J’merlia felt dizzy, and not only because of the wrenchings of his passage to Hollow-World. According to Guardian, Genizee was to become the home of the Builders. But Serenity, the great artifact thirty thousand light-years out of the galactic plane, was also destined to become the home of the Builders, if Speaker-Between could be believed. And even little Quake, back in the Mandel system, was supposed to be the home of the Builders, too — despite the fact that Darya Lang, who knew more about the Builders than anyone J’merlia had ever met, insisted that they must have developed on a gas-giant planet like Gargantua and would live only there or in free-space.

“I sense an anomaly,” Guardian continued, while quicksilver ripples crisscrossed its body. “You say that you are from the planet Lo’tfi. Are you telling me that you did not originate on True-Home? That you came from elsewhere?

“I did — we did, my whole party. I told you, we are from outside the Anfract, from far away in another part of the spiral arm.”

“Tell me more. I sense a possible misunderstanding, although I am not persuaded without more direct evidence. Tell me all that has happened.”

It was a direct command, but one that J’merlia felt poorly equipped to obey. Where was he supposed to begin? With his own birth, with his assignment to Atvar H’sial as his dominatrix, with their trip to Quake? Whatever he told Guardian, would the other being really understand him? Like the other sentient Builder constructs, Guardian must have been in standby mode for millions of years.

J’merlia sighed and began to talk. He told of the original home planet of each member of the party; of their convergence on the twin worlds of Opal and Quake, for Summertide Maximum; of their move to the gas-giant Gargantua and their passage through the Eye of Gargantua and a Builder transportation system to Serenity; of their successful fight with the surviving Zardalu, who had been set free from stasis fields by the Builder construct Speaker-Between; and then of how the Zardalu had returned to the spiral arm and to the planet Genizee — True-Home, as it was known to Guardian.
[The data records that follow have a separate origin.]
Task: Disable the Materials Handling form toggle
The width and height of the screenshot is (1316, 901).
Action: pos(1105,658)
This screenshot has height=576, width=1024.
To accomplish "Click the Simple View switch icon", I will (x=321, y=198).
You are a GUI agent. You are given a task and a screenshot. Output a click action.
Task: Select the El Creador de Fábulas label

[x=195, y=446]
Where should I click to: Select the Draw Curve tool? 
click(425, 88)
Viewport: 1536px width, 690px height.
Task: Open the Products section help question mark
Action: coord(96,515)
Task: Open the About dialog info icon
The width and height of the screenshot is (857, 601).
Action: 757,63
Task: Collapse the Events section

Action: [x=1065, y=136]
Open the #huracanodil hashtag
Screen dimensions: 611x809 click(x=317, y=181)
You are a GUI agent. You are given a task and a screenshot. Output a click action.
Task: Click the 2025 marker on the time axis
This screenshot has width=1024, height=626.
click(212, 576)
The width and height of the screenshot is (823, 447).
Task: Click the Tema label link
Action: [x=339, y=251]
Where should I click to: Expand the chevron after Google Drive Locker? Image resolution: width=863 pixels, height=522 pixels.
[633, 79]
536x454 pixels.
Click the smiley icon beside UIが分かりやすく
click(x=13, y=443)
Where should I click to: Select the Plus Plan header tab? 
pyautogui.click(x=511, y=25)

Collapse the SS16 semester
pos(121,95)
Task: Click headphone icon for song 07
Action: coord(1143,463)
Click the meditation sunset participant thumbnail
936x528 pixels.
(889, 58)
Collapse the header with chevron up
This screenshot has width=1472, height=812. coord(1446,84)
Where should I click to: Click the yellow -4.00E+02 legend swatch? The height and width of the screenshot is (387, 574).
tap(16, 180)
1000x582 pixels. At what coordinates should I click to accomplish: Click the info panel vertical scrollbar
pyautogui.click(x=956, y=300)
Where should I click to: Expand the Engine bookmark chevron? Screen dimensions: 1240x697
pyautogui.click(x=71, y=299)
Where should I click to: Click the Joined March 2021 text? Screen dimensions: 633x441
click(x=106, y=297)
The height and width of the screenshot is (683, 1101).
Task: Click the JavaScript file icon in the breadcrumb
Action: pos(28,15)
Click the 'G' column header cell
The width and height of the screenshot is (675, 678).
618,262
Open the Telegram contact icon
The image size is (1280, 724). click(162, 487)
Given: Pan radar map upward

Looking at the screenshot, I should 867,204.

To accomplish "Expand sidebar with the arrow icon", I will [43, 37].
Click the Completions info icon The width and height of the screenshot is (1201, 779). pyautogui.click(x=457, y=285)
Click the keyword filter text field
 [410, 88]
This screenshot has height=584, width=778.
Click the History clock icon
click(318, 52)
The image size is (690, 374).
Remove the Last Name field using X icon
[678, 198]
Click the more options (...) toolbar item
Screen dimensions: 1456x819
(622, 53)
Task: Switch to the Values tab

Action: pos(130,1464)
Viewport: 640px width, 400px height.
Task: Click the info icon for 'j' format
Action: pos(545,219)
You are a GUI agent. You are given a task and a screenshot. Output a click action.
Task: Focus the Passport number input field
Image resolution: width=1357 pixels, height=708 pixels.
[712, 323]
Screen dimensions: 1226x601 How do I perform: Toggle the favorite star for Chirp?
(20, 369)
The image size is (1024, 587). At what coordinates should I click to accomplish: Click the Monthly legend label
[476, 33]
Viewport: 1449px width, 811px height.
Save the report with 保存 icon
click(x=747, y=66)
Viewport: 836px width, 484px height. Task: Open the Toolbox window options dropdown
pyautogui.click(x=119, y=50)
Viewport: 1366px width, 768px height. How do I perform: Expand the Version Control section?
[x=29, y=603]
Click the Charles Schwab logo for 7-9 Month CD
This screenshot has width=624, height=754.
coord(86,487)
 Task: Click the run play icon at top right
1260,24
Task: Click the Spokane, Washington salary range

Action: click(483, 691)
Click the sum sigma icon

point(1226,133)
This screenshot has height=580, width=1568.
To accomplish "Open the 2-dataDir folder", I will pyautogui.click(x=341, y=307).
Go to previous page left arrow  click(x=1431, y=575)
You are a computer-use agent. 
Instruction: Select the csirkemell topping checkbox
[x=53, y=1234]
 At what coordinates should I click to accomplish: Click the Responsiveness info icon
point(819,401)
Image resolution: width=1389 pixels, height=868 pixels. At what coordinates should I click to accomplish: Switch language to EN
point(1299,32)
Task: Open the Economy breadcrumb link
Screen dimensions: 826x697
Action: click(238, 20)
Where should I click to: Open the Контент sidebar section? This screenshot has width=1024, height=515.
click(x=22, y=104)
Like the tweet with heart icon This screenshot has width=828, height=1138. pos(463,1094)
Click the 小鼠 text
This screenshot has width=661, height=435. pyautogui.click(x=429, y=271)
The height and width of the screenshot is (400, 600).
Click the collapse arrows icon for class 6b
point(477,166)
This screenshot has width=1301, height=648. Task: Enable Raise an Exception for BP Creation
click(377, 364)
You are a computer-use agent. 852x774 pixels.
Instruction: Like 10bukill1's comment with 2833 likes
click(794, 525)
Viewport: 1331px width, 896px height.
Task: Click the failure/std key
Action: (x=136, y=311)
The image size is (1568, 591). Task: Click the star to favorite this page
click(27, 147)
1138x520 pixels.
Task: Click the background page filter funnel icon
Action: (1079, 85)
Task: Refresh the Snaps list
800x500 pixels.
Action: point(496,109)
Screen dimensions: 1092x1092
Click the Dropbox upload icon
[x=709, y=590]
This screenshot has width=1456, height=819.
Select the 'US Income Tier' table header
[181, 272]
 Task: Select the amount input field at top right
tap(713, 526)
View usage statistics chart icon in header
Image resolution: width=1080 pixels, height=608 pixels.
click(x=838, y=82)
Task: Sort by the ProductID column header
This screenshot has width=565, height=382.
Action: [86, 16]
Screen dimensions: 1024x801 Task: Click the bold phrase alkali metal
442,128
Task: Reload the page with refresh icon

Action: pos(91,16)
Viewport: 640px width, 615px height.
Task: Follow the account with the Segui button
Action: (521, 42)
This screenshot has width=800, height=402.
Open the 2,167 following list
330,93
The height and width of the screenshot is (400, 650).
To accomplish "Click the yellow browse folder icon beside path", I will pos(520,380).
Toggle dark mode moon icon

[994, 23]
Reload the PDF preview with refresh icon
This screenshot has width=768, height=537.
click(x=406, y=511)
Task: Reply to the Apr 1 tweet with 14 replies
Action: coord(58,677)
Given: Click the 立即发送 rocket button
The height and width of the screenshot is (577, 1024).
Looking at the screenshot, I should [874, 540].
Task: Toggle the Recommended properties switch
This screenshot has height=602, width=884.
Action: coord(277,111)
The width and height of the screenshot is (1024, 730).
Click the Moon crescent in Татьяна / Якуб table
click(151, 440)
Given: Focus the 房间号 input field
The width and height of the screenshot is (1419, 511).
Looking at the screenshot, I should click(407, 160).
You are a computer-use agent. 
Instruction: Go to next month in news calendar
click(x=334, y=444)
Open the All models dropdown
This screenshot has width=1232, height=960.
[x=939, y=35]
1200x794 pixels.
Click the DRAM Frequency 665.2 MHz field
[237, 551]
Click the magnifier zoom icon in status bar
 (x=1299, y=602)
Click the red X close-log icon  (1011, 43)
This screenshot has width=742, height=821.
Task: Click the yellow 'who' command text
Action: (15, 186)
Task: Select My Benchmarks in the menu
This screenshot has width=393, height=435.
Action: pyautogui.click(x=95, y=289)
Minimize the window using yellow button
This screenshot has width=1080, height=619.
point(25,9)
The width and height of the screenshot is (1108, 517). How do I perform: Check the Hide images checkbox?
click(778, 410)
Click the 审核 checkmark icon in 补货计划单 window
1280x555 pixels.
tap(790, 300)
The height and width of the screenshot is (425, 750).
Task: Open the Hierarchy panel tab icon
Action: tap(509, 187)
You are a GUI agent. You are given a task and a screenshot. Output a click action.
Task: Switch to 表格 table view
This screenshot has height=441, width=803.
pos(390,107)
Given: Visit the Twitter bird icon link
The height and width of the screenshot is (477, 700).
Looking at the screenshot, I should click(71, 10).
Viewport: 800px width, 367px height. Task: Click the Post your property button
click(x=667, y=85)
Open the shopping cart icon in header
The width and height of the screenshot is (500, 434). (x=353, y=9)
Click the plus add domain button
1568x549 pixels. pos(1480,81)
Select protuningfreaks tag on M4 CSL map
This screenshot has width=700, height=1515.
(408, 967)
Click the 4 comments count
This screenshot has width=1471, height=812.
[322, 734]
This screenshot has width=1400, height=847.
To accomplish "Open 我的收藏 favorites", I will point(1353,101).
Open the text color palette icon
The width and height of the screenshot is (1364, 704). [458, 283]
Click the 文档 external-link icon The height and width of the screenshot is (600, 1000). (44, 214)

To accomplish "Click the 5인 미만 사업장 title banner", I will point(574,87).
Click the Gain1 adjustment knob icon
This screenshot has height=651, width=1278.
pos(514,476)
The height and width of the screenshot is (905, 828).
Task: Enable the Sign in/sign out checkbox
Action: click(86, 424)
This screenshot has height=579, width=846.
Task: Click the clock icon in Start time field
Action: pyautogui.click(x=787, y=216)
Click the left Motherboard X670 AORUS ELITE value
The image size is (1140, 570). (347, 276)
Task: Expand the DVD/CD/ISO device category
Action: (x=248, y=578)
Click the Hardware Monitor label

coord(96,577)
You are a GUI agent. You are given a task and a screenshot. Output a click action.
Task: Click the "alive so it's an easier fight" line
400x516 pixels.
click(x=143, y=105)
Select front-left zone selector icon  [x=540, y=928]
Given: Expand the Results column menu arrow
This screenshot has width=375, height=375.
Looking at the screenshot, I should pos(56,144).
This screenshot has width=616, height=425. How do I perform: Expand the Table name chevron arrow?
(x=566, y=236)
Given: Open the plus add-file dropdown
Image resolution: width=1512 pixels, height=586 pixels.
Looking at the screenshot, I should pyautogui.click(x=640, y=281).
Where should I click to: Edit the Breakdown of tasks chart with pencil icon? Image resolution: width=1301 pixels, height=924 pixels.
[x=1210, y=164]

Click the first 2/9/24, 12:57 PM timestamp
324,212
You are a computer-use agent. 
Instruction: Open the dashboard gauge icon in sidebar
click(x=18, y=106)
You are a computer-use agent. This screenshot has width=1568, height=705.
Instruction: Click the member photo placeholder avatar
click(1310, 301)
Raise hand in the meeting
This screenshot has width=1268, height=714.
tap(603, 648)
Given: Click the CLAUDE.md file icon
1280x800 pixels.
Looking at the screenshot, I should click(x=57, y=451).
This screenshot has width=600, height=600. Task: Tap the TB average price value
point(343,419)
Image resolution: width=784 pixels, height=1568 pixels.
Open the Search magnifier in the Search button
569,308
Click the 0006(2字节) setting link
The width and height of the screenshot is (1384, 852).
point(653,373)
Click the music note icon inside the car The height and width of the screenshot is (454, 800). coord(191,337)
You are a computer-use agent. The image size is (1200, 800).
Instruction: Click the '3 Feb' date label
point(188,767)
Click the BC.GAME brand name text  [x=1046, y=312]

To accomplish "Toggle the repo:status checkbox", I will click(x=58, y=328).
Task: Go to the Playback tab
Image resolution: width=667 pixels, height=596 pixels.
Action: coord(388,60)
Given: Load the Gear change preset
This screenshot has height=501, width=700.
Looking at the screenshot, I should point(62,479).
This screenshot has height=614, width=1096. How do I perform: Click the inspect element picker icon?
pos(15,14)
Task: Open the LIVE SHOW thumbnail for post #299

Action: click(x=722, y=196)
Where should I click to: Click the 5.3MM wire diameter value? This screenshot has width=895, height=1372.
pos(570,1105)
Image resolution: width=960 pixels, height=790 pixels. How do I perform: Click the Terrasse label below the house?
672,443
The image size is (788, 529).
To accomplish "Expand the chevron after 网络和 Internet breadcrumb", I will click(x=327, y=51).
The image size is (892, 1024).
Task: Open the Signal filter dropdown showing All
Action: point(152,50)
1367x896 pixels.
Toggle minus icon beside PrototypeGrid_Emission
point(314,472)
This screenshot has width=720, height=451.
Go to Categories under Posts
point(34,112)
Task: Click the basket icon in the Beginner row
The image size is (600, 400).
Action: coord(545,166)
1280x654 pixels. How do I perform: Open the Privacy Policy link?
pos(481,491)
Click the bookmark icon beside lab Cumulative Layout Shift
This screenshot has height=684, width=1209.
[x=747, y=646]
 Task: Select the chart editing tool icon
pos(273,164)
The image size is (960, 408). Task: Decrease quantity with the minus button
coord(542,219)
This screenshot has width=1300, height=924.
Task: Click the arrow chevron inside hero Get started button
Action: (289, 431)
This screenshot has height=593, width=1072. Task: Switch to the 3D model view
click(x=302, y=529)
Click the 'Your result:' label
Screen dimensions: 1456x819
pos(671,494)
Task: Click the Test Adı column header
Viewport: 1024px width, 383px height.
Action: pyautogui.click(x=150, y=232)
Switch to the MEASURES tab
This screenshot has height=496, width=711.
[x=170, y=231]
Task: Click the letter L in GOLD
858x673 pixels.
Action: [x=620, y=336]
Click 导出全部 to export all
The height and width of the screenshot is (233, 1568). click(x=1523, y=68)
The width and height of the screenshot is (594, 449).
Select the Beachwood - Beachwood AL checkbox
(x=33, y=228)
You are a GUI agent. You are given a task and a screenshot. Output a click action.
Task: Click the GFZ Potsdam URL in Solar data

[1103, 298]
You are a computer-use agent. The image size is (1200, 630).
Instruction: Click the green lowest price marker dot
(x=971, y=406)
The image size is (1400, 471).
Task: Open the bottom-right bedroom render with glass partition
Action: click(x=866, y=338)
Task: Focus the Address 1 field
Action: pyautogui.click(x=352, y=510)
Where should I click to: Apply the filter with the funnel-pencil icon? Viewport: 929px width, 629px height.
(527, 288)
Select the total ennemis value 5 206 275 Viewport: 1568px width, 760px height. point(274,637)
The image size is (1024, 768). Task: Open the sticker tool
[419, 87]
J’merlia and some of his companions had followed, seeking the surviving Zardalu. And at that point their ship had been plucked from the sky and deposited against their will on the surface of True-Home.

“Naturally,” Guardian said when J’merlia was finally silent. “The system in operation about True-Home assumes that any ship within the nested singularities is seeking to leave, and that is forbidden unless the organic intelligences within it have passed the tests. True-Home is a quarantined planet, under my stewardship. It was not anticipated that organic intelligences would arrive here through the protecting singularities, seek to explore within, and then hope to leave.”